Peran Operator Transportasi dalam Menjamin Keselamatan
Sekretaris Jenderal DPP Organda, Ateng Aryono, turut memberikan pandangannya. Ia mengakui bahwa keselamatan memang harus menjadi prioritas utama dalam sektor transportasi pariwisata. Namun, ia juga menyoroti praktik beberapa operator angkutan yang mengabaikan standar keselamatan demi menekan harga dan meraih keuntungan lebih besar. Ateng menyatakan, "Senjata kompetitifnya adalah pricing umumnya, dan pricing itu mereka biasanya akan melakukan dengan upaya menekan harga serendah mungkin dan akhirnya itu menjadikan pengabaian di beberapa aspek keamanan."
Ateng menekankan pentingnya pengawasan ketat dari lembaga pemberi izin terhadap operator angkutan. Pemantauan dan inspeksi berkala perlu dilakukan untuk memastikan kepatuhan terhadap standar keselamatan. Keselamatan, menurutnya, bukan hanya sekadar peraturan, tetapi harus menjadi bagian integral dari budaya operasional setiap perusahaan transportasi. Ia berharap agar semua pihak dapat bekerja sama untuk memperbaiki sistem dan meminimalisir kecelakaan, sehingga industri pariwisata tetap dapat tumbuh dan berkembang.
Meskipun beberapa operator memang mengabaikan aspek keselamatan, Ateng juga mengakui bahwa banyak operator yang bertanggung jawab dan telah memenuhi seluruh perizinan terkait kelaikan jalan kendaraan. Oleh karena itu, pembenahan sistem pengawasan dan penegakan hukum menjadi kunci untuk memastikan keselamatan dan keberlangsungan industri pariwisata.

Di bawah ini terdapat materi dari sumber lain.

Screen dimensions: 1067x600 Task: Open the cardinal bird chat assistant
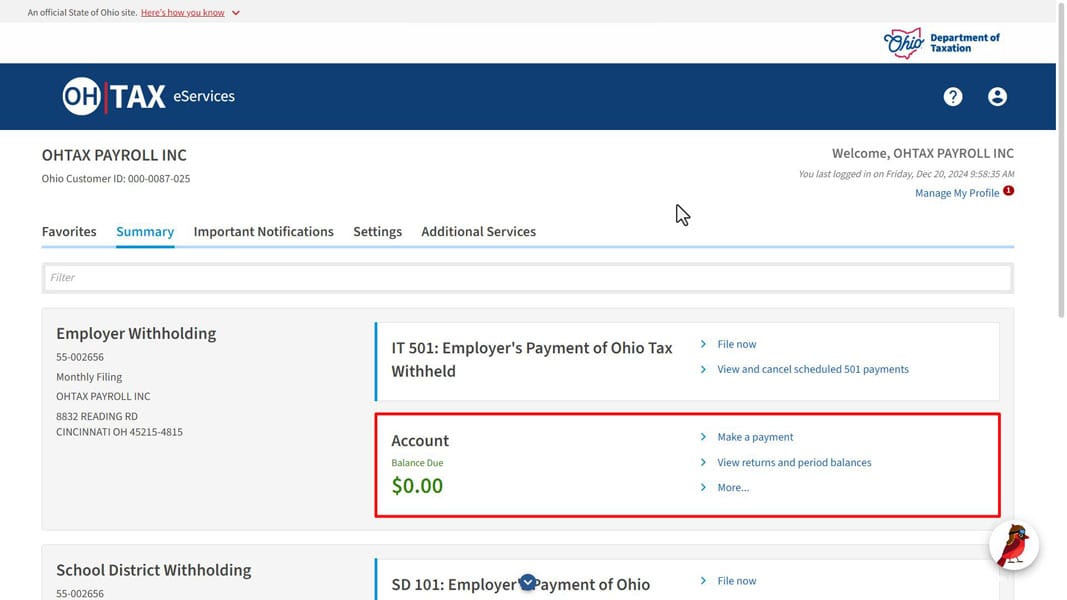[1014, 546]
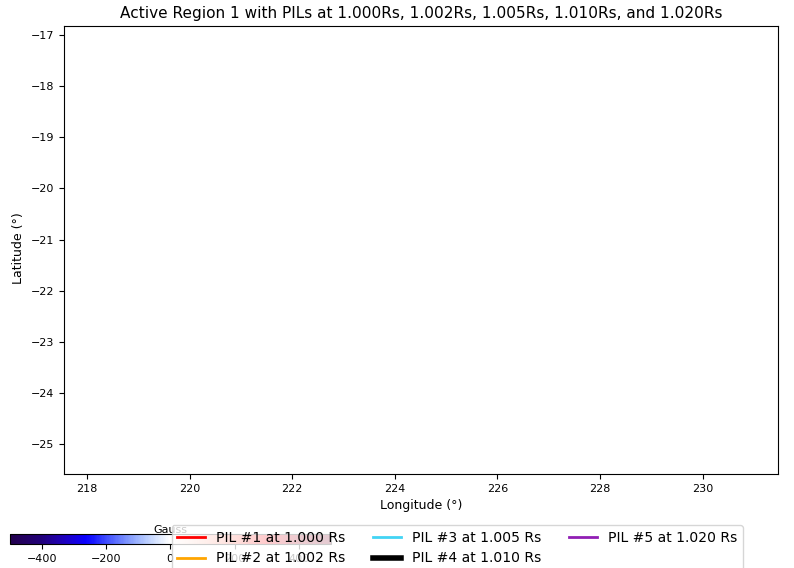Click the −21 tick label on the latitude axis
This screenshot has width=794, height=568.
44,240
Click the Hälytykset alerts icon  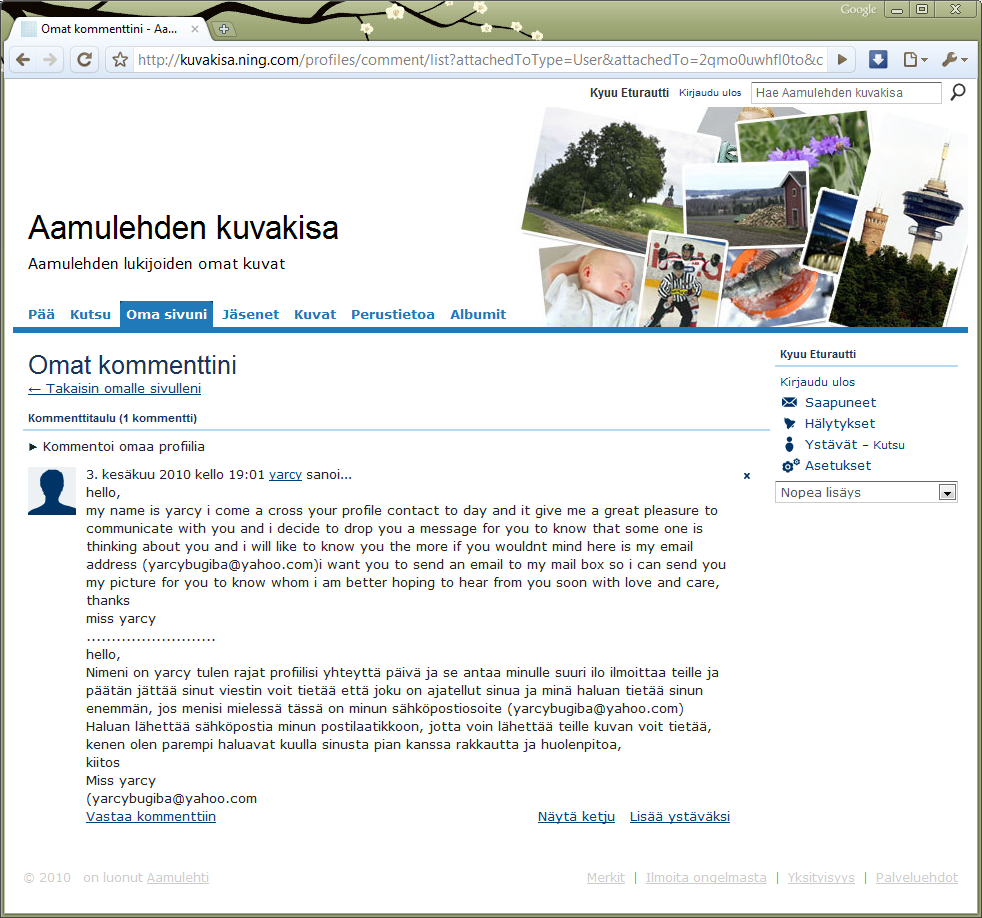(789, 424)
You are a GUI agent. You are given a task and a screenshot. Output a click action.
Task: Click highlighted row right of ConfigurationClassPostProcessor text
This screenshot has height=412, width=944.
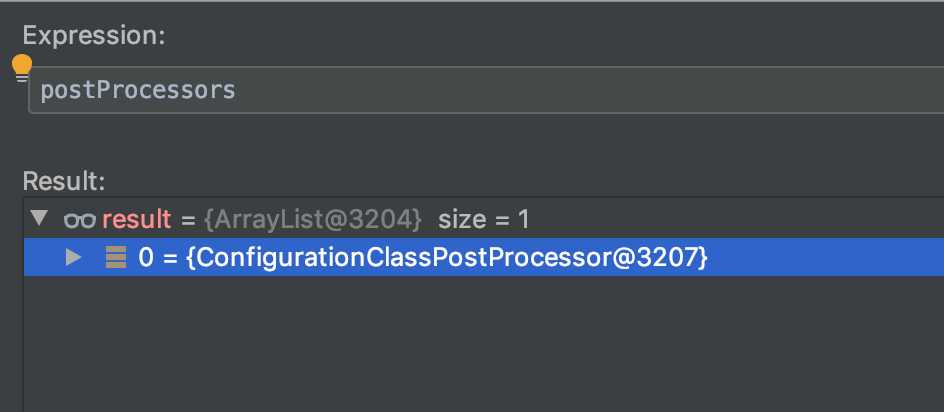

Kesimpulannya, permasalahan keselamatan dalam study tour harus ditangani secara komprehensif dengan melibatkan semua pihak terkait. Fokus perbaikan harus diarahkan pada peningkatan standar keselamatan transportasi dan pengawasan operator, bukan dengan melarang kegiatan study tour secara keseluruhan. Hal ini penting untuk menjaga keberlangsungan industri pariwisata dan memastikan manfaat pendidikan dari kegiatan tersebut tetap terjaga.